• The task
Copy out the lines of the records below, and only those lines, from the one with "Click the SIREN label text" through the one with "Click the gear icon beside Advanced", exactly as they appear.

• Data records
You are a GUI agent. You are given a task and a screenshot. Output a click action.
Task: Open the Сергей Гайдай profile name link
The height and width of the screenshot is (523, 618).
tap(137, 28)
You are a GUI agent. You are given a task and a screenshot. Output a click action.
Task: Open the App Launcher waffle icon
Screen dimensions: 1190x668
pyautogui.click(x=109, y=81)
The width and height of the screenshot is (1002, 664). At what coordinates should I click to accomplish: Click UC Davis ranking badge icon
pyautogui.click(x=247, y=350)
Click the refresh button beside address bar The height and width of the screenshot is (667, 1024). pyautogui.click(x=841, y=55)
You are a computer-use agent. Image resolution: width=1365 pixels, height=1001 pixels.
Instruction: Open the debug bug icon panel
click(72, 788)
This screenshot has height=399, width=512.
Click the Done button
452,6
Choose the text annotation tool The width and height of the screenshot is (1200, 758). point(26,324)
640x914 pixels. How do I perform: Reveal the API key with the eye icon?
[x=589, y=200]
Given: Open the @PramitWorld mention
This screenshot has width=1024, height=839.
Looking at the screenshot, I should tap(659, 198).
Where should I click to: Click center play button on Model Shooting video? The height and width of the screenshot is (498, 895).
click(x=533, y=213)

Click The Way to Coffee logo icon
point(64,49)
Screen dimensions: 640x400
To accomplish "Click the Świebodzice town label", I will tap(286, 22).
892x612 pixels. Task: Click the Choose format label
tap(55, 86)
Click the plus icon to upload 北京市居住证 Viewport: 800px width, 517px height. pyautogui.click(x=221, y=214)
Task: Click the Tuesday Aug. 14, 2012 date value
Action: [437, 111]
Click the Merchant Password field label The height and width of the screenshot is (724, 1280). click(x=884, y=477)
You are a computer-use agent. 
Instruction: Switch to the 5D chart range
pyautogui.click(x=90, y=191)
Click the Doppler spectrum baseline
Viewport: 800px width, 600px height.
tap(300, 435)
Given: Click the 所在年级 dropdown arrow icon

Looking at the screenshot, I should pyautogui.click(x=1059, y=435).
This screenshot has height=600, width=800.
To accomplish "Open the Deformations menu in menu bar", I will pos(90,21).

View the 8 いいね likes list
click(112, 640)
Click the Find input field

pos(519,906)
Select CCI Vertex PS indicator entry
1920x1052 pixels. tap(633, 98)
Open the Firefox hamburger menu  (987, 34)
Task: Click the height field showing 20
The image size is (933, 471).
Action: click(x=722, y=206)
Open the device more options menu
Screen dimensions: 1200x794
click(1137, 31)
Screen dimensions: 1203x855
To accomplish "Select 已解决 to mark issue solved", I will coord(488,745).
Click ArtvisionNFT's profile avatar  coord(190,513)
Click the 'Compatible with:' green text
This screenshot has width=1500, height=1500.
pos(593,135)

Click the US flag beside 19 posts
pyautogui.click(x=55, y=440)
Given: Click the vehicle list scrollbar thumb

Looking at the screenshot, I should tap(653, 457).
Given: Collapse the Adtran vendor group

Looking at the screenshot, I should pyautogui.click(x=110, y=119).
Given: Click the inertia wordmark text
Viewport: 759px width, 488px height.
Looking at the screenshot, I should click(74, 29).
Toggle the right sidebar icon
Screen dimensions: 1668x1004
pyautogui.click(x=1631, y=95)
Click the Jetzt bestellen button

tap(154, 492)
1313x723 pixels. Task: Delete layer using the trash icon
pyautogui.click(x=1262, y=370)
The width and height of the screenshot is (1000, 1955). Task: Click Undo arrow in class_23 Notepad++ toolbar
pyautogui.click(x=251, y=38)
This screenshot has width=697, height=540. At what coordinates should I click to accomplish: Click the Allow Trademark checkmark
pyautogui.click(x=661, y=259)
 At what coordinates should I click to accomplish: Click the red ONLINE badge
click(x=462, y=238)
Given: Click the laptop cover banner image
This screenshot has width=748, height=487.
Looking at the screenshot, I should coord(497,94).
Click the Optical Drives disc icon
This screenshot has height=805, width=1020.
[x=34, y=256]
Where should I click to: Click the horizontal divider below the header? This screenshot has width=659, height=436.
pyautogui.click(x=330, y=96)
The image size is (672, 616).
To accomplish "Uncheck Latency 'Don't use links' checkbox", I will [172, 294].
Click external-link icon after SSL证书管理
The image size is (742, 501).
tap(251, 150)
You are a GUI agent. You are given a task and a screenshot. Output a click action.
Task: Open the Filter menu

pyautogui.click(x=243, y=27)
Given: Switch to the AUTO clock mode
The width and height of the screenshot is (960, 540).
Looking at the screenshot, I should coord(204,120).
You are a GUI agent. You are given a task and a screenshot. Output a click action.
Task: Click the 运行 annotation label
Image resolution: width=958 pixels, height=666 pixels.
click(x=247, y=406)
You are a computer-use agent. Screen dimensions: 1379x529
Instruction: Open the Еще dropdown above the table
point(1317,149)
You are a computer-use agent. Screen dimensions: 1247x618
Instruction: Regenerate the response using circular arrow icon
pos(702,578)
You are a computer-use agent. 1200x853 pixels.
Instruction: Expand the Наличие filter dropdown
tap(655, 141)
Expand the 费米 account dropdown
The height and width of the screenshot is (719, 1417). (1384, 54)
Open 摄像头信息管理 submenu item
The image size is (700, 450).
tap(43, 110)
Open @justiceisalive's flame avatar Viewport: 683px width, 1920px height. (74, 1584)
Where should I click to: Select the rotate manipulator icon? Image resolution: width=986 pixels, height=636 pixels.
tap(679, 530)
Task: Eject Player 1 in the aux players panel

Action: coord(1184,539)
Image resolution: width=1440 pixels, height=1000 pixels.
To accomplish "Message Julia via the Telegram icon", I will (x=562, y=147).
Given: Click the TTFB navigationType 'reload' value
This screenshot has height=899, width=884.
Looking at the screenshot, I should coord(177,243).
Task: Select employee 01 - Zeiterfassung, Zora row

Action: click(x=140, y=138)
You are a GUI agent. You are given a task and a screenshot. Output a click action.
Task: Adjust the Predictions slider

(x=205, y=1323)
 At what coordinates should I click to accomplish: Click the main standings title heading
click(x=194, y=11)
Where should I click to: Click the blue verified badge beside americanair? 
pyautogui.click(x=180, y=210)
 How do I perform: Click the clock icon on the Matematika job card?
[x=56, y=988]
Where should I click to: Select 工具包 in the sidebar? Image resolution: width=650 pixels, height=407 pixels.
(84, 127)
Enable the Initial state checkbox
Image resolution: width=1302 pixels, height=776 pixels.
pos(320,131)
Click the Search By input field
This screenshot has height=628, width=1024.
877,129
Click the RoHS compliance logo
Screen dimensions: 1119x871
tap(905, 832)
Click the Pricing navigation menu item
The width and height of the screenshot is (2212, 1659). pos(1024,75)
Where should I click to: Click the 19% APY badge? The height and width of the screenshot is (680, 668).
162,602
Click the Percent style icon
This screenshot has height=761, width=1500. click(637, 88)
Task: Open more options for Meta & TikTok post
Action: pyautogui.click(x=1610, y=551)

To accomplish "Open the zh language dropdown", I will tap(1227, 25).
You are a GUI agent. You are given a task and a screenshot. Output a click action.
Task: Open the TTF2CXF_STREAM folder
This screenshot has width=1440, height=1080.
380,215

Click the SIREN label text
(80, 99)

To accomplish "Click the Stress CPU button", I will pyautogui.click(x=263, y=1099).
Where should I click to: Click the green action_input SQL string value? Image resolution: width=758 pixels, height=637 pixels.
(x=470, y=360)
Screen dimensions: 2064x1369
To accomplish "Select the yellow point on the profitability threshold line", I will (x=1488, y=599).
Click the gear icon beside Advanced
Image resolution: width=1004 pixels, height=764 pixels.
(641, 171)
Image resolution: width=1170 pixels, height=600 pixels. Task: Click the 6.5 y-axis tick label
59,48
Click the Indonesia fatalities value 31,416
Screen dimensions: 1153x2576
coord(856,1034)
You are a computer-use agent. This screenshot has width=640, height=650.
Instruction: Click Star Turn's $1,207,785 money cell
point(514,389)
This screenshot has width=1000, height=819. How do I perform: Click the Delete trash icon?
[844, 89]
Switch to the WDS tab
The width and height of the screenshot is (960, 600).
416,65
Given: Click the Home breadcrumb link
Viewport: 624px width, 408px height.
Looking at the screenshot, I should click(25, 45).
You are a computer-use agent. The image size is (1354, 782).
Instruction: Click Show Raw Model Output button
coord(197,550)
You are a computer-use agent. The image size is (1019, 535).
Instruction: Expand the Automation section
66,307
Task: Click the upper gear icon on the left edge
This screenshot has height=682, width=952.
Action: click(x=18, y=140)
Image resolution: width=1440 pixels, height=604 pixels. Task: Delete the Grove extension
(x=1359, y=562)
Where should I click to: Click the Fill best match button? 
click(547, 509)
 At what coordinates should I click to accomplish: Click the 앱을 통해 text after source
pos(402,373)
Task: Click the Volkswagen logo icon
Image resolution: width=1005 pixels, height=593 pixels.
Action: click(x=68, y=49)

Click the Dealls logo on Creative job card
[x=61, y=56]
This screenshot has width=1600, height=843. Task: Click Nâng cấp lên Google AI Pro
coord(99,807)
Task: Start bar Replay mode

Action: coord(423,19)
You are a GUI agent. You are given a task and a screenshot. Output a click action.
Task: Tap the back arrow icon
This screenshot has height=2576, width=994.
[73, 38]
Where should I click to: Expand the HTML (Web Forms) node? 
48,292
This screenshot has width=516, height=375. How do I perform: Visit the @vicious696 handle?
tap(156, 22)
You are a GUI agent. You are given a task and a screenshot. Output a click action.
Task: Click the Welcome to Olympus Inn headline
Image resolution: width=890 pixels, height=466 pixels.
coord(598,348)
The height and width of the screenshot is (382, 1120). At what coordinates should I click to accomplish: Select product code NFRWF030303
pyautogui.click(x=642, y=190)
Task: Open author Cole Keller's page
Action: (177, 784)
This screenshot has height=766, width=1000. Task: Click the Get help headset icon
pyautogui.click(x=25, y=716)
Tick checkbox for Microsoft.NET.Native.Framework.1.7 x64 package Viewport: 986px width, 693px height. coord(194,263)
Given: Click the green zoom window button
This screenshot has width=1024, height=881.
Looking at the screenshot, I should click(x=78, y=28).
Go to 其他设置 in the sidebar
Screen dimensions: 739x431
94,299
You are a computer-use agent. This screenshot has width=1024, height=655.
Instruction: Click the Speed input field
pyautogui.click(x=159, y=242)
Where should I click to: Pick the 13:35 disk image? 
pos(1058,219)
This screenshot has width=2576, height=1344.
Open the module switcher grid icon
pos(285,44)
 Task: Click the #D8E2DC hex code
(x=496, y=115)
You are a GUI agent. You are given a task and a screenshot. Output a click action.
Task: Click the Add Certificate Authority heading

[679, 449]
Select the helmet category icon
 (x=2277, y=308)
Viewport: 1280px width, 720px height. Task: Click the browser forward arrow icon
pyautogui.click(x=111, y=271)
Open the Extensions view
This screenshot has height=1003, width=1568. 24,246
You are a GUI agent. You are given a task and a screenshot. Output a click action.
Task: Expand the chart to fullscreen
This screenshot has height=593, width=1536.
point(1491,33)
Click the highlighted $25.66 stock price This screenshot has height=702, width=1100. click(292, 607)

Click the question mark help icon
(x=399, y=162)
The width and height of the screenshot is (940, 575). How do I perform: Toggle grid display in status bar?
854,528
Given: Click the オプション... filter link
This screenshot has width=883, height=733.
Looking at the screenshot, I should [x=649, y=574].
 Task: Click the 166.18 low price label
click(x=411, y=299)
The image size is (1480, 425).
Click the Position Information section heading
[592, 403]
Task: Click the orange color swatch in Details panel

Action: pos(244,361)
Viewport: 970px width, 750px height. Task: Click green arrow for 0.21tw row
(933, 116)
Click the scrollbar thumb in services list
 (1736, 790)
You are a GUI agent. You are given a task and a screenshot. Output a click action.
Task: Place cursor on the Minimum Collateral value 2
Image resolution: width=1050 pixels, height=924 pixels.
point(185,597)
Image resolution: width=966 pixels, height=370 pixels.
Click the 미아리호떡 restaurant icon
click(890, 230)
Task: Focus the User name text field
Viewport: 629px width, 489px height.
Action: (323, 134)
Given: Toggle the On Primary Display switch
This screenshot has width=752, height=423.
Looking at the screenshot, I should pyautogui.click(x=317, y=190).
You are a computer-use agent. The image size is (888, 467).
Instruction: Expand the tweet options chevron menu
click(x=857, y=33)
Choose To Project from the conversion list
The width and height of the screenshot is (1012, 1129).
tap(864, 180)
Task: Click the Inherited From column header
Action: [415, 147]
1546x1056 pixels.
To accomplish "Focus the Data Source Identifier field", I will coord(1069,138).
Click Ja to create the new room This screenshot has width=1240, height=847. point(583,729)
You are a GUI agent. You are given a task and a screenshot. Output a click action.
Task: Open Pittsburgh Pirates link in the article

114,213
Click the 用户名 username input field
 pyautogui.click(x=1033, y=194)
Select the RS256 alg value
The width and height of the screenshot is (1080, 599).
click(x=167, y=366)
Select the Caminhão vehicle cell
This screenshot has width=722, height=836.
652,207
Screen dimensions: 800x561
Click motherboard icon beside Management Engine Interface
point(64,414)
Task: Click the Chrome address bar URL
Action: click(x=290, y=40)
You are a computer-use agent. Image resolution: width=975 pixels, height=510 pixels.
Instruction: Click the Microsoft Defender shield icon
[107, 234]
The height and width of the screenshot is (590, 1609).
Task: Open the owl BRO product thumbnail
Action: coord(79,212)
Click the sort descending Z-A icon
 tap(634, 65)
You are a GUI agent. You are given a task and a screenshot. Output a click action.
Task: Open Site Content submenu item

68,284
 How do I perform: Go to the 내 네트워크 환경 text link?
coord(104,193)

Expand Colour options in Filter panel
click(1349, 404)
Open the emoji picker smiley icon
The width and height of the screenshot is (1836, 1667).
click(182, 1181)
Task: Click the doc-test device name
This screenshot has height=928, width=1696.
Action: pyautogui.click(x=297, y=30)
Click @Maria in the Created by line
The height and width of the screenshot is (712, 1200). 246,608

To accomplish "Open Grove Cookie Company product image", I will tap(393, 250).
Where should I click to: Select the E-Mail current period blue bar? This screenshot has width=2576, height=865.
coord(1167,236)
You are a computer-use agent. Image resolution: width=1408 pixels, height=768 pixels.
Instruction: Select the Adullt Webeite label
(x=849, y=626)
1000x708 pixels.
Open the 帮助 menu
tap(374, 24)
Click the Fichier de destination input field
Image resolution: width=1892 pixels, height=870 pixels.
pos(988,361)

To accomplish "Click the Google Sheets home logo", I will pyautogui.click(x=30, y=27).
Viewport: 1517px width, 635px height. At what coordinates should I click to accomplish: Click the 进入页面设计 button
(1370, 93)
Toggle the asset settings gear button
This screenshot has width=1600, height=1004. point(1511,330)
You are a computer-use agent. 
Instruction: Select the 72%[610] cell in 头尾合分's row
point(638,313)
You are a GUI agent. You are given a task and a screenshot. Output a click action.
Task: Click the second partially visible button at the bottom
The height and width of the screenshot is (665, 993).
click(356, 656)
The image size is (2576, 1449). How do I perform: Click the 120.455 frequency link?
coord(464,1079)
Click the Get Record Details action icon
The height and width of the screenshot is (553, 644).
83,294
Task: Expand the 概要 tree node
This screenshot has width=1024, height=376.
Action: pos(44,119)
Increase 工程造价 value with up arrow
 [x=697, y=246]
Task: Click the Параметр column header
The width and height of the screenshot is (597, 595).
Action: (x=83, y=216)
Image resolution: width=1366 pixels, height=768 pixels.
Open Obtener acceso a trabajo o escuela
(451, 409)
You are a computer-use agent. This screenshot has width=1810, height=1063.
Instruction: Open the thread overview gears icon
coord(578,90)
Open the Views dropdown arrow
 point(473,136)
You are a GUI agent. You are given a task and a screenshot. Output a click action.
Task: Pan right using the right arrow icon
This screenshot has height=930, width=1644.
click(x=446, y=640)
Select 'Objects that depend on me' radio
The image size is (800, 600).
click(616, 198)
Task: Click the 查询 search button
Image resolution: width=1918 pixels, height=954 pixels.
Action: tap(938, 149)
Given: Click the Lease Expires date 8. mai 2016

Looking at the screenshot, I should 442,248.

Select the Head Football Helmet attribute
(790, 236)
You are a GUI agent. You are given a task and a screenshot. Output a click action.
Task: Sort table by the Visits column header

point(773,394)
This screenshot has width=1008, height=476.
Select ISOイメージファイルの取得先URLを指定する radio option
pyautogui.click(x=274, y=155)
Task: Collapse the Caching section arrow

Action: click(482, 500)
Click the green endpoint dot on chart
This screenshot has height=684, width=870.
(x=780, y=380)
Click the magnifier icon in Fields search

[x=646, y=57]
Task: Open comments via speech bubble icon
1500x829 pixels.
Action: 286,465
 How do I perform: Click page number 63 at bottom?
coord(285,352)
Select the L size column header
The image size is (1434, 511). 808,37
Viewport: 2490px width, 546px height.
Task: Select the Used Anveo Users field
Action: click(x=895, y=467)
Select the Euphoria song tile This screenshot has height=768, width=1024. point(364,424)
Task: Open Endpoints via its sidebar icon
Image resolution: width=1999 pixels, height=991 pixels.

• Task response
Click the SIREN label text
(80, 99)

To accomplish "Click the Stress CPU button", I will pyautogui.click(x=263, y=1099).
Where should I click to: Click the green action_input SQL string value? Image resolution: width=758 pixels, height=637 pixels.
(x=470, y=360)
Screen dimensions: 2064x1369
To accomplish "Select the yellow point on the profitability threshold line", I will (x=1488, y=599).
Click the gear icon beside Advanced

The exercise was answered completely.